The same goes for thrift shops. "Let's not go to THAT Goodwill. Let's go to the GOOD one!" There's almost an order of niceness when it comes to thrift shopping, I've found.

1. Cosignment shops tend to be the nicest (often times privately owned, so maybe one and two are a tie).
2. Privately owned thrift shops/cosignments.
3. Goodwill/Salvation Army
4. Saint Vincent de Paul.

The Saint Vinny's I find tend to be not that great. And keep in mind that this is a LOOSE sort of chain. Sometimes the Goodwill is the nicest. Sometimes that privately owned shops are. You're going to have to look around and see what's best near you.

8. Make it a DAY of thrift shopping. I don't know why, but it seems like you find a lot more stuff when you go to a few places instead of just one. Also, the bigger the place, the more stuff, the better chance you have of finding something awesome. At a Goodwill in Ohio, I got a fourteen dollar hat for two dollars, and I got forty dollar shoes for four dollars.

9. These places do have sales/specials. Saint Vinny's is known for the Five Dollar Bag sale where you get a paper sack and can fill it for five dollars. Some Goodwill centers will sell clothes for a dollar ninety nine a pound.

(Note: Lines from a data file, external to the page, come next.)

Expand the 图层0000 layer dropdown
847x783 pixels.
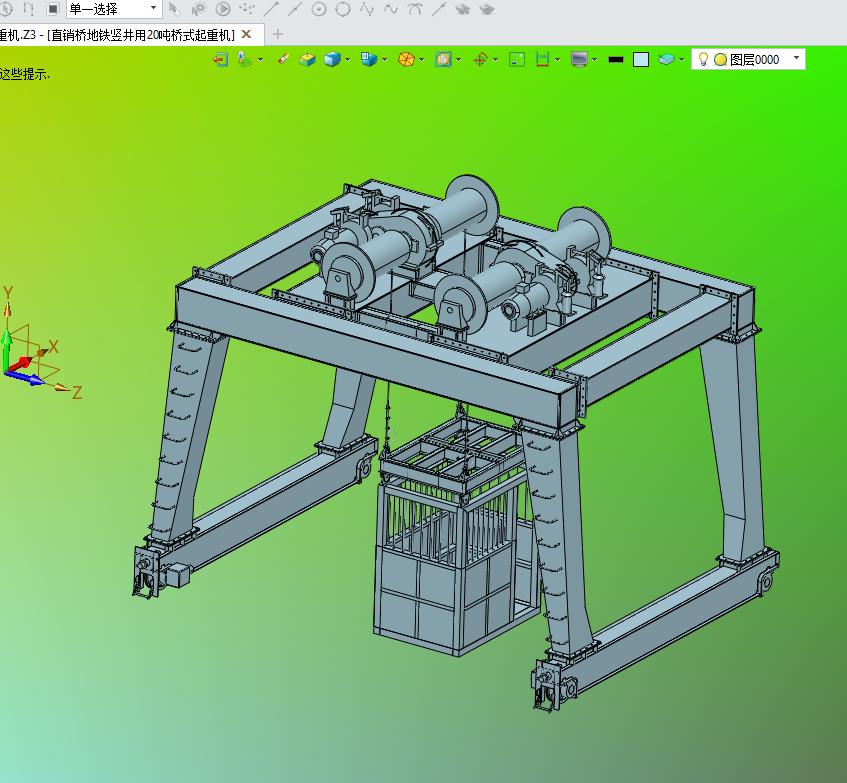pos(796,59)
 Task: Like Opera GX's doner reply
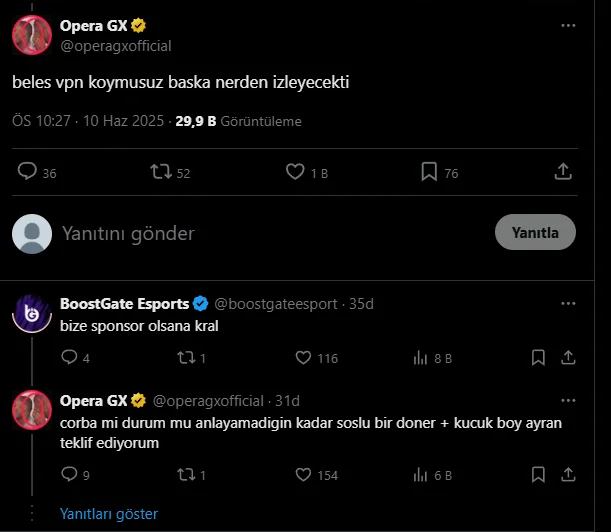[x=304, y=475]
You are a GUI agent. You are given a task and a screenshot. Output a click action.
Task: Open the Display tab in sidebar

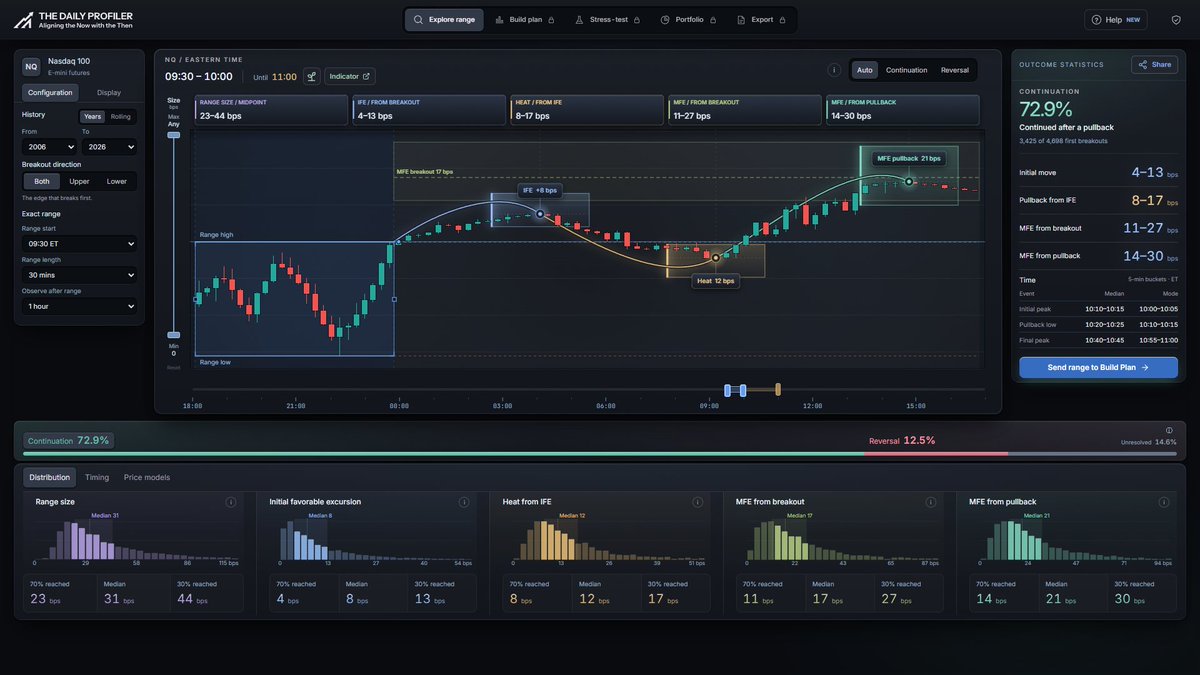pos(108,92)
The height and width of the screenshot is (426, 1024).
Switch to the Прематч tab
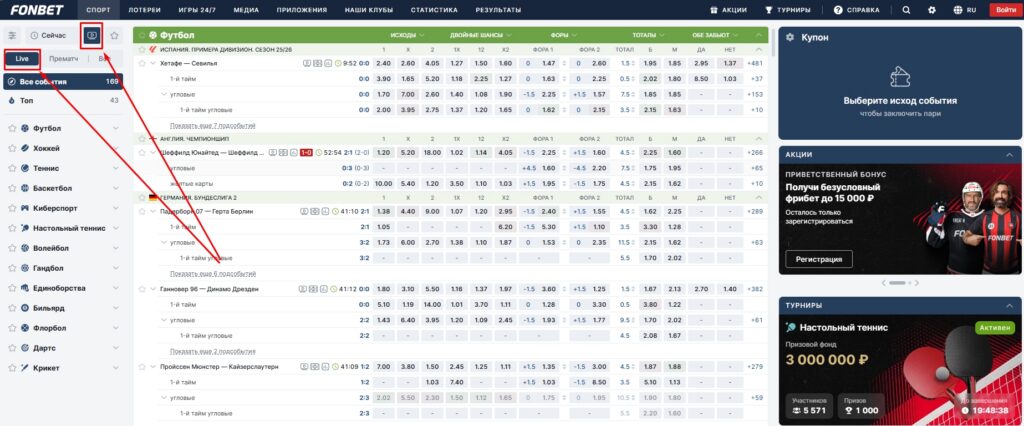[x=64, y=59]
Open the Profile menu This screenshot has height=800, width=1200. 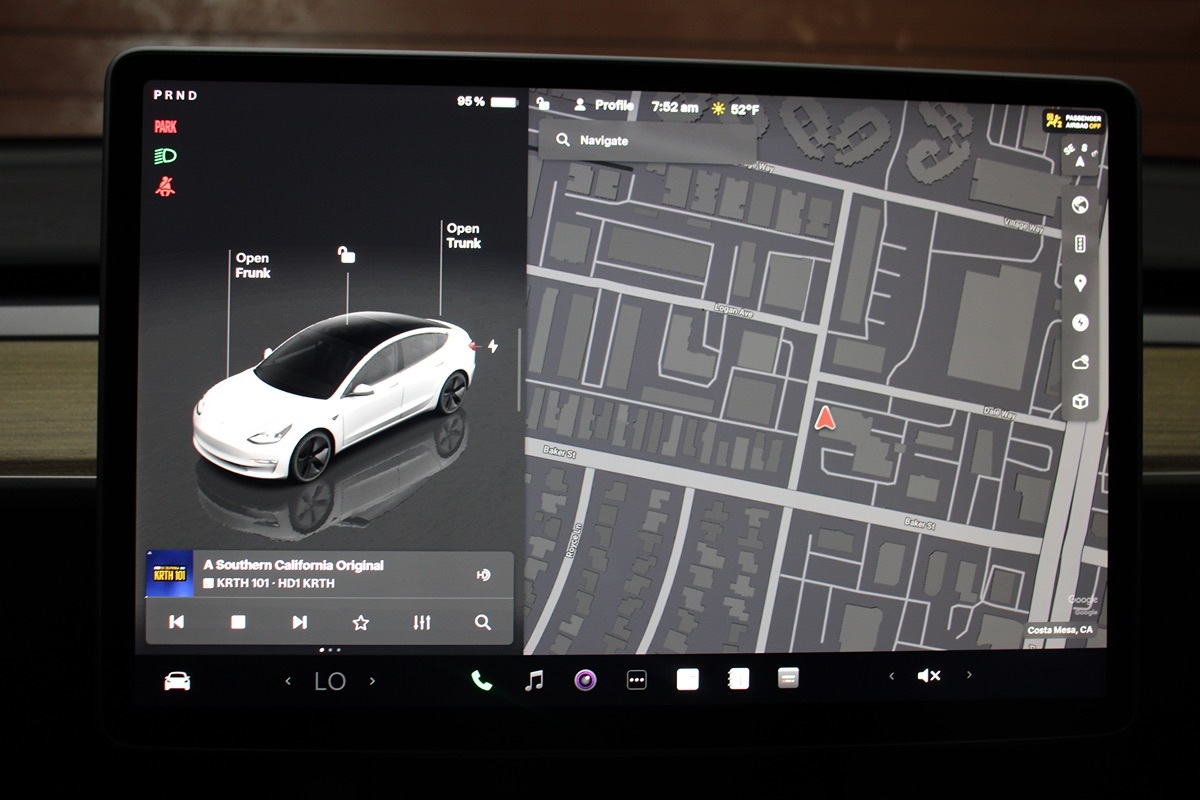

The Salvation Army in Ann Arbor announces the sales on the overhead. "Five items with a green tag will be five dollars." Or "Blue tag items are two dollars off!" Try and find out what's on sale when you enter and see if you can find any treasures that way.

10. Don't be too picky. You find an awesome shirt but oh noes! There's a tiny rip under the arm. So? Sew it yourself or find someone to do it for you. For three dollars you can't really complain.

11. Be bold. If you see something on the rack you want, and someone is eyeing it, then grab it! Some of these women that shop these places will claw your eyeballs out. Trust me.